Se obtuvo una sonda para CTGF marcada con ^{32}P verificada, que se correspondía con el extremo 3' del producto principal de traducción de hCTGF previsto, mediante reacción en cadena de la polimerasa con la transcriptasa inversa del ARN de fibroblastos de prepucio humano usando los cebadores sentido y complementario, 5'-GCCGTCTA
GAGCGGCCGCATGGAAGAGAACATTAAGAAGGG-3' (SEC ID Nº 3) y 3'-CCTCTGTACCGTACTTAAGCGCC
GGCGACC-5' (SEC ID Nº 4), respectivamente. La sonda se usó para analizar 10^{6} placas, dos de las cuales mostraban hibridación reproducible y se aislaron usando un kit de escisión rápida (Stratagene). Se obtuvieron dos clones de CTGF de cerdo pBluescript SK de \sim5,0 kilo pares de bases, denominados pBSK-pBSK-pCTGF1 y pBSK-p-pCTGF2 y se usaron para las reacciones iniciales de secuenciación. A continuación, pBSK-pCTGF1 se secuenció por completo mediante una combinación de secuenciación manual y automática por terminadores de cadena dideoxi (Sanger, F. y col., Proc. Natl. Acad. Sci. U.S.A. 74, 5463-5467 (1977)). Se obtuvieron los datos de secuencia de ambas cadenas de ADN. Las secuencias de HBGF-0,8-P1 y P2 se enumeran en la Tabla 2.
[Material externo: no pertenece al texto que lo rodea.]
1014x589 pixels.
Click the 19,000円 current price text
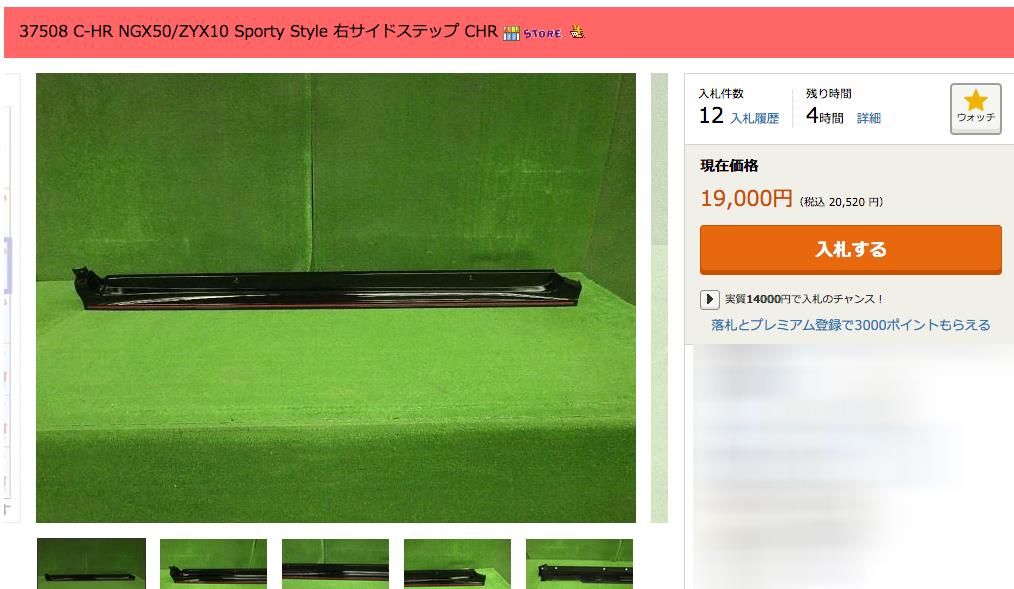[x=746, y=198]
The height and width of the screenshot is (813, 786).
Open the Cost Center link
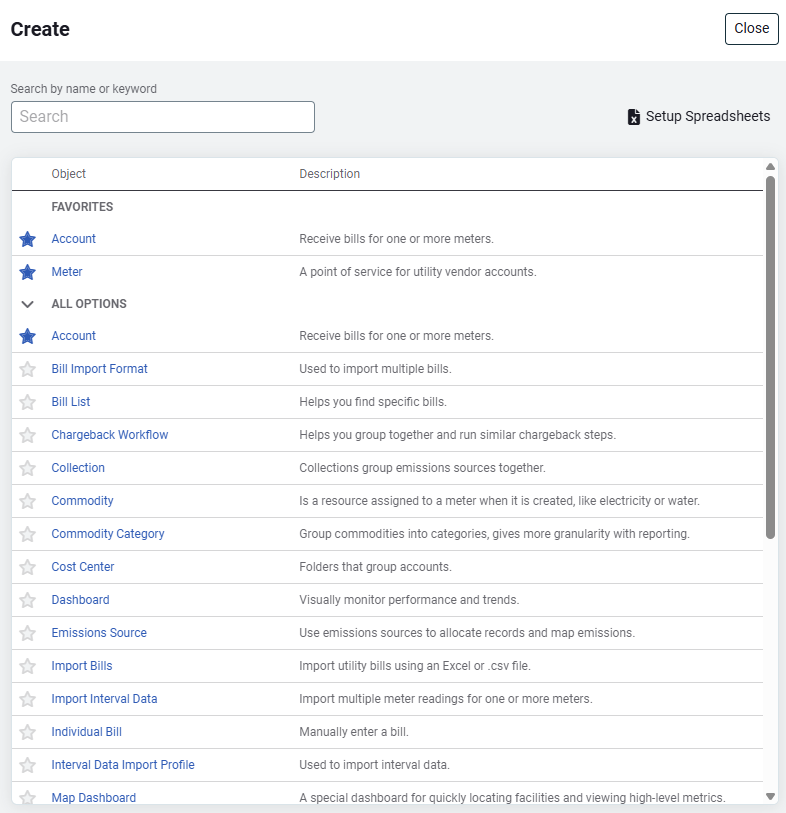click(83, 567)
Se determinó que el ADNc de CTGF de cerdo clonado tenía 1,51 kilopares de bases, con una fase de lectura abierta de 1.047 pares de bases. Se prevé que el producto de traducción principal de pCTGF comprenda 349 aminoácidos y contenga la secuencia del péptido HBGF-0,8 entre los restos 247 y 262 (Tabla 2). A nivel de aminoácidos, pCTGF es aproximadamente \sim92% idéntico a fisp-12 y a hCTGF. Tras la escisión de su supuesto péptido señal de 26 restos, se prevé que pCTGF comprenda 323 aminoácidos y contenga 38 restos de Cys que estén muy conservadas en hCTGF y fisp-12.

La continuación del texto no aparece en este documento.